Hooch, the name given to illicitly brewed alcohol, was also found to be a serious problem.

"Physical security measures were generally proportionate, but the prison faced the almost daily challenge of items such as drugs being thrown over the wall," the report said.

Staff efforts praised

Inspectors were told during the inspection in August there was 490 inmates and a shortfall of 13 prison officers.

In the six months prior to the visit, there had been 96 assaults, 45 fights and 173 self-harm incidents.

Mr Clarke said: "If the shortage of staff provided the backdrop to the difficulties at HMP Exeter, the foreground was filled by the challenges of drugs, violence and prisoners suffering from mental health issues.
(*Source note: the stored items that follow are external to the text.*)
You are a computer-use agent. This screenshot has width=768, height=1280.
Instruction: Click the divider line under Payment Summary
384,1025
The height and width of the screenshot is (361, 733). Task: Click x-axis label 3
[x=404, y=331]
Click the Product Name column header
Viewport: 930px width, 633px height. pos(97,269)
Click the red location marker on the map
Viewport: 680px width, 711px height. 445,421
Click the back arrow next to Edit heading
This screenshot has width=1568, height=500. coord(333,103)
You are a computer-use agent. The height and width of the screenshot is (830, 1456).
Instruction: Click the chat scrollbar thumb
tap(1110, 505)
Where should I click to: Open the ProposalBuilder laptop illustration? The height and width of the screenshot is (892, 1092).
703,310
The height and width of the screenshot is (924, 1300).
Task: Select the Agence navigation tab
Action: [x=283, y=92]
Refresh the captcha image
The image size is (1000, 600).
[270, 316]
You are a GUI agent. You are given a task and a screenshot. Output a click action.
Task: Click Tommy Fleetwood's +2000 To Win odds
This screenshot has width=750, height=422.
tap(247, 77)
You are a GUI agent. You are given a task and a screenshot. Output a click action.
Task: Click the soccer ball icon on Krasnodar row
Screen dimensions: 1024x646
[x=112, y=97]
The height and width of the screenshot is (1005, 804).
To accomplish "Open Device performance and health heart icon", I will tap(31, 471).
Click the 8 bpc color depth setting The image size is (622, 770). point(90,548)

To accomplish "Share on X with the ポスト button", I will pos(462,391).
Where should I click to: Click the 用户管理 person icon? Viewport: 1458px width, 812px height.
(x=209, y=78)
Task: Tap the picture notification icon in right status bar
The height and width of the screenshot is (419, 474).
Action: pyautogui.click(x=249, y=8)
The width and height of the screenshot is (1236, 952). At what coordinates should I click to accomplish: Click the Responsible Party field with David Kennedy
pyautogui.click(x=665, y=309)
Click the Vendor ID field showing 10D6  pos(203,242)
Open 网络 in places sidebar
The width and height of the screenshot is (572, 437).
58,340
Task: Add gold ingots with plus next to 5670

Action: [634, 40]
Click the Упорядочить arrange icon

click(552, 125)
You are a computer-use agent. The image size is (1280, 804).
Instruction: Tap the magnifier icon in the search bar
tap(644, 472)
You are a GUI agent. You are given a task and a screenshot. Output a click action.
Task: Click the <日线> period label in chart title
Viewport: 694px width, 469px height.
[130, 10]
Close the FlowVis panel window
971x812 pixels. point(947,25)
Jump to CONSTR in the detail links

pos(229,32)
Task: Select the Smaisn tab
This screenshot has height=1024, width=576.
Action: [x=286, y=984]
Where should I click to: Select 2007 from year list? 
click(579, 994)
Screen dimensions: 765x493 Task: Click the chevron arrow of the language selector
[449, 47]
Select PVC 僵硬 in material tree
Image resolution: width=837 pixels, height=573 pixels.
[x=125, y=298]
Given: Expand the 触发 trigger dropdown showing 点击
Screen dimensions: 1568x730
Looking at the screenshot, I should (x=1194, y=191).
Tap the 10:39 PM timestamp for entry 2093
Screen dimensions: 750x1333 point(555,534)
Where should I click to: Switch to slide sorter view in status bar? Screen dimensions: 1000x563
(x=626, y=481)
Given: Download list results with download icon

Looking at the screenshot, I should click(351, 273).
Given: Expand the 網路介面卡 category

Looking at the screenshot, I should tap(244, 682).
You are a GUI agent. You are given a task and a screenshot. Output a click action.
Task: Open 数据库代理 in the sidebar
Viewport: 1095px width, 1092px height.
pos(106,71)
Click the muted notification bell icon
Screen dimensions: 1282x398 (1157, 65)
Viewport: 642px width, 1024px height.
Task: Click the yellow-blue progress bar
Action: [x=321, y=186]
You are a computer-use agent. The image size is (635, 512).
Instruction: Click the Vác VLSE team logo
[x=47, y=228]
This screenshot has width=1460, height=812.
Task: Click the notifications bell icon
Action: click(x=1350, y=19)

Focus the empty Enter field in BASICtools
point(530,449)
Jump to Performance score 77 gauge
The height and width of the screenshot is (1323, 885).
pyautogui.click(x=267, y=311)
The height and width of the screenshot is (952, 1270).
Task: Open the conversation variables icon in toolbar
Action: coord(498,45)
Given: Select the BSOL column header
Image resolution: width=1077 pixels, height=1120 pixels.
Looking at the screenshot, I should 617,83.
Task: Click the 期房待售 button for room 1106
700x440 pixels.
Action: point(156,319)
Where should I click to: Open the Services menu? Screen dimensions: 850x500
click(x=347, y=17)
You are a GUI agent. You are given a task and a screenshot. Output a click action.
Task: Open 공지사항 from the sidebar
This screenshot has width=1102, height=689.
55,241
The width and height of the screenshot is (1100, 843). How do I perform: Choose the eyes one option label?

"These were, of course, intertwined, and each in their own way was exacerbated by the impact of staff shortages."

Too many inmates were unable to attend education or activities, the inspection found, while there were also "real weaknesses" in offender management.

"Unless the regime at the establishment could be improved, violence reduced and the prevalence of drugs and other contraband addressed, further declines would be almost inevitable," he added.

However, inspectors praised the efforts of staff and management, adding that it was difficult to see how outcomes could have been "significantly better" given the staffing shortfalls.

Michael Spurr, chief executive of NOMS, said: "We recognise that the prison needs more staff to deal with the problem of drugs, to improve safety and to provide more purposeful activity for prisoners.

"The government has provided additional funding to increase staffing levels and good progress is already being made to recruit new officers.

"I'm confident that, together with these extra resources, the governor will be able to fully address the recommendations in this report and significantly improve the performance of the prison."